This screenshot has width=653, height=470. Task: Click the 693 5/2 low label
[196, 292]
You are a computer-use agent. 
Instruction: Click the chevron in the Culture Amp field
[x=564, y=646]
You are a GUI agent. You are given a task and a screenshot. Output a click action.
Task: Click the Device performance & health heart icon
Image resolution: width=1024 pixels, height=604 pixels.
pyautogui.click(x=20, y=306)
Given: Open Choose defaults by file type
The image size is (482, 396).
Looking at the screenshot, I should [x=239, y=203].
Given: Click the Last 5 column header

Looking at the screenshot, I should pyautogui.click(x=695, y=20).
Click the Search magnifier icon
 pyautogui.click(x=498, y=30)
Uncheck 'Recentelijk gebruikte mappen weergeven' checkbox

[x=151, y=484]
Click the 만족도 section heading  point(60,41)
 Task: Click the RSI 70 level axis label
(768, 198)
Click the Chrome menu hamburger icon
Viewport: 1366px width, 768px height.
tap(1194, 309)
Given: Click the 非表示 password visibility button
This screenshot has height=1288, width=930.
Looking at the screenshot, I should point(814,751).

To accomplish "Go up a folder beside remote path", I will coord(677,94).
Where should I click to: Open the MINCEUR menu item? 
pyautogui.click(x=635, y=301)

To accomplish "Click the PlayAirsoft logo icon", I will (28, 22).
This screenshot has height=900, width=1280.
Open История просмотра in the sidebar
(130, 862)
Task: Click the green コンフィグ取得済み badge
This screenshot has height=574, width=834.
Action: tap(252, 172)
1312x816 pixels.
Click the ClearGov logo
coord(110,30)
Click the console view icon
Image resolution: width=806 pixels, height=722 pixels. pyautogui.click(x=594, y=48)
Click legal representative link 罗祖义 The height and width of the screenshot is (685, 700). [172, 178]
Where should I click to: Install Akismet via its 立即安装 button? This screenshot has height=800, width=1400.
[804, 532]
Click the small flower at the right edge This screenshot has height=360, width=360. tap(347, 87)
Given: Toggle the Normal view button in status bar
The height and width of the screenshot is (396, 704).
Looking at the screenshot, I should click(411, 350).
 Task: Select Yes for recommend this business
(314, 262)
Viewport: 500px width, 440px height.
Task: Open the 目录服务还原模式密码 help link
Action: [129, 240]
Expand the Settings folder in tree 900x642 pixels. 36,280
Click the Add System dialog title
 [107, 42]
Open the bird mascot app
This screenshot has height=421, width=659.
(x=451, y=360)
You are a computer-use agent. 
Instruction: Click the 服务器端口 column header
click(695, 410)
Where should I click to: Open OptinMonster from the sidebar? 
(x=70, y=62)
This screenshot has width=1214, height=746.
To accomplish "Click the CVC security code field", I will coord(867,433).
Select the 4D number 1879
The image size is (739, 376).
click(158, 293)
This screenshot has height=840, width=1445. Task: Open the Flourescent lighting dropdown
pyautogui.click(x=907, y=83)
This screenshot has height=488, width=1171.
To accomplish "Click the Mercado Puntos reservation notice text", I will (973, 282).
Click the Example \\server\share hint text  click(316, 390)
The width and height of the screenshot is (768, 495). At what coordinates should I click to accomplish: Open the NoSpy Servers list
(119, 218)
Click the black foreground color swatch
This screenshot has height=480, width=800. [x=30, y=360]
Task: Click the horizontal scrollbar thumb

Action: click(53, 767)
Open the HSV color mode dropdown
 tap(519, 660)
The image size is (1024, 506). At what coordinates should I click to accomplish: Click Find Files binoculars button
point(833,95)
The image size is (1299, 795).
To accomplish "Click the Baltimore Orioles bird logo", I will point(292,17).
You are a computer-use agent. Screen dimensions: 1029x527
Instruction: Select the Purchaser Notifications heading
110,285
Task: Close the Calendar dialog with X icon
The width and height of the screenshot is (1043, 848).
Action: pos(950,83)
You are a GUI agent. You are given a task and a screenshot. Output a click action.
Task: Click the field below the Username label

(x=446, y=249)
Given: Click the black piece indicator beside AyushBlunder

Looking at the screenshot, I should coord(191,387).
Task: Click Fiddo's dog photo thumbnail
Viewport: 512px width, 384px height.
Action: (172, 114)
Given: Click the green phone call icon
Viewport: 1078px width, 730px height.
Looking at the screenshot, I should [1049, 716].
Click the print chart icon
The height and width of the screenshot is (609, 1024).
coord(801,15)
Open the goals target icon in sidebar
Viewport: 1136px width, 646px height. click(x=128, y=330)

_GOAL OF THE EXERCISE_
Repeat the data word for word. Leave nothing out.

_PROBLEM SOLUTION_
This screenshot has width=653, height=470. Task: Click the 693 5/2 low label
[196, 292]
You are a computer-use agent. 
Instruction: Click the chevron in the Culture Amp field
[x=564, y=646]
You are a GUI agent. You are given a task and a screenshot. Output a click action.
Task: Click the Device performance & health heart icon
Image resolution: width=1024 pixels, height=604 pixels.
pyautogui.click(x=20, y=306)
Given: Open Choose defaults by file type
The image size is (482, 396).
Looking at the screenshot, I should [x=239, y=203].
Given: Click the Last 5 column header

Looking at the screenshot, I should pyautogui.click(x=695, y=20).
Click the Search magnifier icon
 pyautogui.click(x=498, y=30)
Uncheck 'Recentelijk gebruikte mappen weergeven' checkbox

[x=151, y=484]
Click the 만족도 section heading  point(60,41)
 Task: Click the RSI 70 level axis label
(768, 198)
Click the Chrome menu hamburger icon
Viewport: 1366px width, 768px height.
tap(1194, 309)
Given: Click the 非表示 password visibility button
This screenshot has height=1288, width=930.
Looking at the screenshot, I should point(814,751).

To accomplish "Go up a folder beside remote path", I will coord(677,94).
Where should I click to: Open the MINCEUR menu item? 
pyautogui.click(x=635, y=301)

To accomplish "Click the PlayAirsoft logo icon", I will (28, 22).
This screenshot has height=900, width=1280.
Open История просмотра in the sidebar
(130, 862)
Task: Click the green コンフィグ取得済み badge
This screenshot has height=574, width=834.
Action: tap(252, 172)
1312x816 pixels.
Click the ClearGov logo
coord(110,30)
Click the console view icon
Image resolution: width=806 pixels, height=722 pixels. pyautogui.click(x=594, y=48)
Click legal representative link 罗祖义 The height and width of the screenshot is (685, 700). [172, 178]
Where should I click to: Install Akismet via its 立即安装 button? This screenshot has height=800, width=1400.
[804, 532]
Click the small flower at the right edge This screenshot has height=360, width=360. tap(347, 87)
Given: Toggle the Normal view button in status bar
The height and width of the screenshot is (396, 704).
Looking at the screenshot, I should click(411, 350).
 Task: Select Yes for recommend this business
(314, 262)
Viewport: 500px width, 440px height.
Task: Open the 目录服务还原模式密码 help link
Action: [129, 240]
Expand the Settings folder in tree 900x642 pixels. 36,280
Click the Add System dialog title
 [107, 42]
Open the bird mascot app
This screenshot has height=421, width=659.
(x=451, y=360)
You are a computer-use agent. 
Instruction: Click the 服务器端口 column header
click(695, 410)
Where should I click to: Open OptinMonster from the sidebar? 
(x=70, y=62)
This screenshot has width=1214, height=746.
To accomplish "Click the CVC security code field", I will coord(867,433).
Select the 4D number 1879
The image size is (739, 376).
click(158, 293)
This screenshot has height=840, width=1445. Task: Open the Flourescent lighting dropdown
pyautogui.click(x=907, y=83)
This screenshot has height=488, width=1171.
To accomplish "Click the Mercado Puntos reservation notice text", I will (973, 282).
Click the Example \\server\share hint text  click(316, 390)
The width and height of the screenshot is (768, 495). At what coordinates should I click to accomplish: Open the NoSpy Servers list
(119, 218)
Click the black foreground color swatch
This screenshot has height=480, width=800. [x=30, y=360]
Task: Click the horizontal scrollbar thumb

Action: click(53, 767)
Open the HSV color mode dropdown
 tap(519, 660)
The image size is (1024, 506). At what coordinates should I click to accomplish: Click Find Files binoculars button
point(833,95)
The image size is (1299, 795).
To accomplish "Click the Baltimore Orioles bird logo", I will point(292,17).
You are a computer-use agent. Screen dimensions: 1029x527
Instruction: Select the Purchaser Notifications heading
110,285
Task: Close the Calendar dialog with X icon
The width and height of the screenshot is (1043, 848).
Action: pos(950,83)
You are a GUI agent. You are given a task and a screenshot. Output a click action.
Task: Click the field below the Username label

(x=446, y=249)
Given: Click the black piece indicator beside AyushBlunder

Looking at the screenshot, I should coord(191,387).
Task: Click Fiddo's dog photo thumbnail
Viewport: 512px width, 384px height.
Action: (172, 114)
Given: Click the green phone call icon
Viewport: 1078px width, 730px height.
Looking at the screenshot, I should [1049, 716].
Click the print chart icon
The height and width of the screenshot is (609, 1024).
coord(801,15)
Open the goals target icon in sidebar
Viewport: 1136px width, 646px height. click(x=128, y=330)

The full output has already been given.